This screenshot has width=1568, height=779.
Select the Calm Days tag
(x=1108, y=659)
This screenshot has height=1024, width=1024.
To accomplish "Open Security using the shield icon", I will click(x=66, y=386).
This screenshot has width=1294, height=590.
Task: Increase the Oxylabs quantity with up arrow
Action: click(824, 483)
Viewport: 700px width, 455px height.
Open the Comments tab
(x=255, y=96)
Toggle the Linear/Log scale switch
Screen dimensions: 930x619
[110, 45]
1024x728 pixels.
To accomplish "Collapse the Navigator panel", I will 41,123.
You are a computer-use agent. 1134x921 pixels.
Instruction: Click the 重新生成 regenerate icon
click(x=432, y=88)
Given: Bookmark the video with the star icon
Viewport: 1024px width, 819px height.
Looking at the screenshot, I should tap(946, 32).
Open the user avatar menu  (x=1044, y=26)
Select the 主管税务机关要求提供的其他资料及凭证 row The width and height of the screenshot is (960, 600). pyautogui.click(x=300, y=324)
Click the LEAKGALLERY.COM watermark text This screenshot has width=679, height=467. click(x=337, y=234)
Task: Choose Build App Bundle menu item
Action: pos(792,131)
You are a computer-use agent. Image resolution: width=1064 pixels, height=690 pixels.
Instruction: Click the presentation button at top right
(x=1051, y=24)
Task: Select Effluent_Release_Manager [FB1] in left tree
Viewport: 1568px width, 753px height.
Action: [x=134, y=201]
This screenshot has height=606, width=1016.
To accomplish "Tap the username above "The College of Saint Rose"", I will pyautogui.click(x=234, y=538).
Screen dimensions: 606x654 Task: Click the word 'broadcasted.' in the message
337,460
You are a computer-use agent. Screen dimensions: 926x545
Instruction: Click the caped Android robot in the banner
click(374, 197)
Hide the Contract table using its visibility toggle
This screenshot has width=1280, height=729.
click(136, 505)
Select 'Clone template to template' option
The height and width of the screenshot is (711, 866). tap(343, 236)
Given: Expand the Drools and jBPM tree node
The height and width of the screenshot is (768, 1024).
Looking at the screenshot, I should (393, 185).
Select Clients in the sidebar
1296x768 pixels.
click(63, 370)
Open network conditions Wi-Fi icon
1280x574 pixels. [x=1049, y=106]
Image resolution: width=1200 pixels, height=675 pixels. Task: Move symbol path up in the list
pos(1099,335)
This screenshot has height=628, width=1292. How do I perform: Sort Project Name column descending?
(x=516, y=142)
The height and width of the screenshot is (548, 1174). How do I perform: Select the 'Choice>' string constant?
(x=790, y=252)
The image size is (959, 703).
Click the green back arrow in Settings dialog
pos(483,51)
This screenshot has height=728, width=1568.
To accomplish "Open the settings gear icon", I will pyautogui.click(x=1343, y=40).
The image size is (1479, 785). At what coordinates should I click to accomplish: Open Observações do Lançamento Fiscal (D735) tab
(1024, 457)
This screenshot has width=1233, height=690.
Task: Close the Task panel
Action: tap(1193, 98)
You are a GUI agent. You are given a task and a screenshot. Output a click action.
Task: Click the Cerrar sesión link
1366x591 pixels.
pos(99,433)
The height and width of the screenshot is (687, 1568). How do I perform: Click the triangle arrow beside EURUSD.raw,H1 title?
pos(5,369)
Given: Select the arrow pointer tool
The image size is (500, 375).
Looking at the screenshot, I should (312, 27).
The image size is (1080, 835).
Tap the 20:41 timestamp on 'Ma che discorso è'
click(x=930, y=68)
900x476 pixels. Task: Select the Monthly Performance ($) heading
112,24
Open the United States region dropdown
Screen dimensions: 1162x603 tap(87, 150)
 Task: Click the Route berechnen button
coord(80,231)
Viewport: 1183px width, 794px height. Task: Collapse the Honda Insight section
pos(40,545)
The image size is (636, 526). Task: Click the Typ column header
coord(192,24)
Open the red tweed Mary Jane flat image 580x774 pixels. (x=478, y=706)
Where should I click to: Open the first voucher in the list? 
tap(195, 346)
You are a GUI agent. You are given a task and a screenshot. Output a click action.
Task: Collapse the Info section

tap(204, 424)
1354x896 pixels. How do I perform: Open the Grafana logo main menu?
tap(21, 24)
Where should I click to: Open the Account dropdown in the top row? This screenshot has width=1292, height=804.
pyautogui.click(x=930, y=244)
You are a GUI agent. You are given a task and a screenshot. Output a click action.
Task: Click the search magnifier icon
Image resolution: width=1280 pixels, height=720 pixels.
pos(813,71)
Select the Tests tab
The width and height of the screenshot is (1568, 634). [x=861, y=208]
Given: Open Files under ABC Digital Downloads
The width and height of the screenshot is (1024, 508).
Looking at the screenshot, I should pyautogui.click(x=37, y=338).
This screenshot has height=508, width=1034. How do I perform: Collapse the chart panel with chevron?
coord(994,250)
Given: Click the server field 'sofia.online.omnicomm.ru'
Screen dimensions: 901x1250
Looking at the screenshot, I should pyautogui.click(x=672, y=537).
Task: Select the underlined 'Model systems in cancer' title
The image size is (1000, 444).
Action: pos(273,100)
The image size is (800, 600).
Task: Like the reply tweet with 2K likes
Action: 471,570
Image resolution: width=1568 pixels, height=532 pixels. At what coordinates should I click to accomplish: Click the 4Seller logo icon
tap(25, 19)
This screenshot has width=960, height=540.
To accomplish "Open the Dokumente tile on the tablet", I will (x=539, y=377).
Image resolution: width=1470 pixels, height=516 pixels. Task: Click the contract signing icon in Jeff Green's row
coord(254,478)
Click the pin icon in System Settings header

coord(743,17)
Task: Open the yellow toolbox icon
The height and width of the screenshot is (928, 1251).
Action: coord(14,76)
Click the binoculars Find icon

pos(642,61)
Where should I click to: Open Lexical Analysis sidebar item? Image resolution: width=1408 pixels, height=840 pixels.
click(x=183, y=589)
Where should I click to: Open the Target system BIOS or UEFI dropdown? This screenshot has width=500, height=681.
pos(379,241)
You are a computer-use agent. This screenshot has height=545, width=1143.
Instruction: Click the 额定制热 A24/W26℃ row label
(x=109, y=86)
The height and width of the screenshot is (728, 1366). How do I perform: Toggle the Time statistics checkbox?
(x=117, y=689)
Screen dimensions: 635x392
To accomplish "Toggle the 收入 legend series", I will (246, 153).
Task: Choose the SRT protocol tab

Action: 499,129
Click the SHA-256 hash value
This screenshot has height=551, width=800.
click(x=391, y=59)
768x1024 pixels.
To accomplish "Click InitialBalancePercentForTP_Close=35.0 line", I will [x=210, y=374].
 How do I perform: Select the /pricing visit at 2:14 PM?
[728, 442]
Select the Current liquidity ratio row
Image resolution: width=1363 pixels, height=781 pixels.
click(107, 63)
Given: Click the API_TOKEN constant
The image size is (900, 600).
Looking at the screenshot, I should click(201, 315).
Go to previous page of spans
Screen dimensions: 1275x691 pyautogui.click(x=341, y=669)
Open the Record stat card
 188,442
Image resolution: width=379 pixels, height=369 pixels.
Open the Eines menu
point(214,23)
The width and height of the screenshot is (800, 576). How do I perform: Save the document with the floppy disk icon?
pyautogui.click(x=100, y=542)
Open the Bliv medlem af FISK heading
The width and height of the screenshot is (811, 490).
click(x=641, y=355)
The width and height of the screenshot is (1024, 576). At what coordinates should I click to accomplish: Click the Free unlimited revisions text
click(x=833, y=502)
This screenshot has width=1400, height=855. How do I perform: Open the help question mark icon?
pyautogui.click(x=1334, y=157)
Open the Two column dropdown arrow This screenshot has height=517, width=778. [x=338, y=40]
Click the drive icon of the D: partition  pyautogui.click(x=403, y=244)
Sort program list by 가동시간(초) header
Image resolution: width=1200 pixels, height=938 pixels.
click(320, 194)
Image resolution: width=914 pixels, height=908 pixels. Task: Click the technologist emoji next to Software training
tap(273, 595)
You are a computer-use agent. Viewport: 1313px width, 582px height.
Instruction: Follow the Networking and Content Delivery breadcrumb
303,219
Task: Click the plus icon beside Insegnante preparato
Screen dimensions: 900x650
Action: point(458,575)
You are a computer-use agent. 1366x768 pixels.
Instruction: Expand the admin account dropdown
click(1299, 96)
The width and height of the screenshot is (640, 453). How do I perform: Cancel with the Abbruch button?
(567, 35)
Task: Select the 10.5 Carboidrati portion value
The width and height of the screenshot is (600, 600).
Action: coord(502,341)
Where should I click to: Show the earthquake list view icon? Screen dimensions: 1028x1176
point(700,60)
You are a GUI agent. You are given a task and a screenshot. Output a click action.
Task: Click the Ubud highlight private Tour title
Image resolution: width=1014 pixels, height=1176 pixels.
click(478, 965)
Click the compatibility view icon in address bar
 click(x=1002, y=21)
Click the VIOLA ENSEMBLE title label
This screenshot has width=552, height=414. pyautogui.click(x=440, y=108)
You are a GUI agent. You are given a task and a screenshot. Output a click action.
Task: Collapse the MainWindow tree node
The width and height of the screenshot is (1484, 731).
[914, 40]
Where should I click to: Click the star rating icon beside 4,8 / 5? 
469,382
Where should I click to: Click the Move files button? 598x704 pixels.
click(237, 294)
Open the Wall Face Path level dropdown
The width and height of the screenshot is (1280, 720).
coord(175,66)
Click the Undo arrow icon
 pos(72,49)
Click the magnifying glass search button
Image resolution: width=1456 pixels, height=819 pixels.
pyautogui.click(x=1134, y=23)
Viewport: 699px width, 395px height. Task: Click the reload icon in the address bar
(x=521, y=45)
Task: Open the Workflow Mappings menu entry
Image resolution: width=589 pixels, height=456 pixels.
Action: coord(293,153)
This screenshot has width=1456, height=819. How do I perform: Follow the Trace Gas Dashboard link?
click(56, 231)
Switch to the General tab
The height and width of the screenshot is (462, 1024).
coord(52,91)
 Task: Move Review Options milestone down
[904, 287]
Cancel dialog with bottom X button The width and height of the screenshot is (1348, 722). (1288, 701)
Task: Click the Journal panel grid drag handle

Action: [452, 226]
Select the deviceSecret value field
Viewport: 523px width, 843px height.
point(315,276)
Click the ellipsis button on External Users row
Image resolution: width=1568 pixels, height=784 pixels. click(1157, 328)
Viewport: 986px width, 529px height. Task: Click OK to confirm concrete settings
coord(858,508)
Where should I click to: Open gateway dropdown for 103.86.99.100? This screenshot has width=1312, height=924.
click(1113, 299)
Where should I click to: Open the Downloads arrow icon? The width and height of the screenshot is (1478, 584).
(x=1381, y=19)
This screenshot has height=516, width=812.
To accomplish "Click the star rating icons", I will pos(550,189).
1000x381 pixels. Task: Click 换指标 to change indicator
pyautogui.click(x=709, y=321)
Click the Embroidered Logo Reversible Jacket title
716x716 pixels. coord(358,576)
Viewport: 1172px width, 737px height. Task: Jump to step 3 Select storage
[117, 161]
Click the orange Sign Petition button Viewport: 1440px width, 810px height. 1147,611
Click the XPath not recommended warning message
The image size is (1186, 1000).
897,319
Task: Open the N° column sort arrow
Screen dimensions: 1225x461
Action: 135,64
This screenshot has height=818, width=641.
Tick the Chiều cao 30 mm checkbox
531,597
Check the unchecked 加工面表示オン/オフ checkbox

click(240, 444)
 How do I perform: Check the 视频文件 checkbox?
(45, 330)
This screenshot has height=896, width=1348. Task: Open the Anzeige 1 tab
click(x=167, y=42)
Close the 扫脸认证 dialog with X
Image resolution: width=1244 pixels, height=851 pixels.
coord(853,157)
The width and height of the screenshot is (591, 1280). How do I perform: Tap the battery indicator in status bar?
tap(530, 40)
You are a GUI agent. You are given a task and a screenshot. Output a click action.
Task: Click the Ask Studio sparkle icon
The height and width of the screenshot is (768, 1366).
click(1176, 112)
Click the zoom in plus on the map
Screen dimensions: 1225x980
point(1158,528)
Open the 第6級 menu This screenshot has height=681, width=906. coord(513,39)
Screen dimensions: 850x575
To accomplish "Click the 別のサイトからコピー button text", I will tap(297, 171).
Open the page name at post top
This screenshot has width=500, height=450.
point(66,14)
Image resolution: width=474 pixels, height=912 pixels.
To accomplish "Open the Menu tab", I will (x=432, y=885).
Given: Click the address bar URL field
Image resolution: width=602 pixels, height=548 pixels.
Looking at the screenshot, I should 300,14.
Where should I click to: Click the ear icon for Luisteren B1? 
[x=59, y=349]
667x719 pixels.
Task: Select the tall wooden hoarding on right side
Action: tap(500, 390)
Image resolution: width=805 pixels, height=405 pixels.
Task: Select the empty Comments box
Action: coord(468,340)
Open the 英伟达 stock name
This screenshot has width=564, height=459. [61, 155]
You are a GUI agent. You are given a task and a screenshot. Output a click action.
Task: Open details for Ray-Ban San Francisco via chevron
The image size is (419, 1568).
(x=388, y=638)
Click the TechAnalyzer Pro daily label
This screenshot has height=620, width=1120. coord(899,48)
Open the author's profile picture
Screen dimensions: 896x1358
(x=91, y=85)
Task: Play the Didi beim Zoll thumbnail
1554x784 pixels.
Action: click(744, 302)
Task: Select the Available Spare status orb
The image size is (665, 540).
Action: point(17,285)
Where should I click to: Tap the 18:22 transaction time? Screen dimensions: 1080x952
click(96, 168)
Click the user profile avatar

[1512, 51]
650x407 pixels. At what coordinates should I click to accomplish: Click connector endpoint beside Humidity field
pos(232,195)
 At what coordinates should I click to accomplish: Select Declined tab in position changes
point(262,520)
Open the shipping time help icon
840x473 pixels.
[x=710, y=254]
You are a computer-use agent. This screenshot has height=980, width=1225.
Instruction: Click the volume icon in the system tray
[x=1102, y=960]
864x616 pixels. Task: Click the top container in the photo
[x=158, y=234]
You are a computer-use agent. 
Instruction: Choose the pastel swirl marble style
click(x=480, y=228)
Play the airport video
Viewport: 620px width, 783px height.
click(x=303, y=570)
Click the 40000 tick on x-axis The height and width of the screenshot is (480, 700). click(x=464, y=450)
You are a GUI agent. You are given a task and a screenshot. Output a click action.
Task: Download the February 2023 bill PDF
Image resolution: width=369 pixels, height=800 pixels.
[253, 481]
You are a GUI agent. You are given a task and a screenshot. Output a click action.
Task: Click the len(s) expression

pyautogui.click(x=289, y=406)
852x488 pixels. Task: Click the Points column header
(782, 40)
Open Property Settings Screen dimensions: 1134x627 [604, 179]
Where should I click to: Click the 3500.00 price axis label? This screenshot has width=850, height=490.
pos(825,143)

- What this task involves:
Pick out every line above that contains the word "video" and copy it.

- Task solution:
Given: Bookmark the video with the star icon
Play the airport video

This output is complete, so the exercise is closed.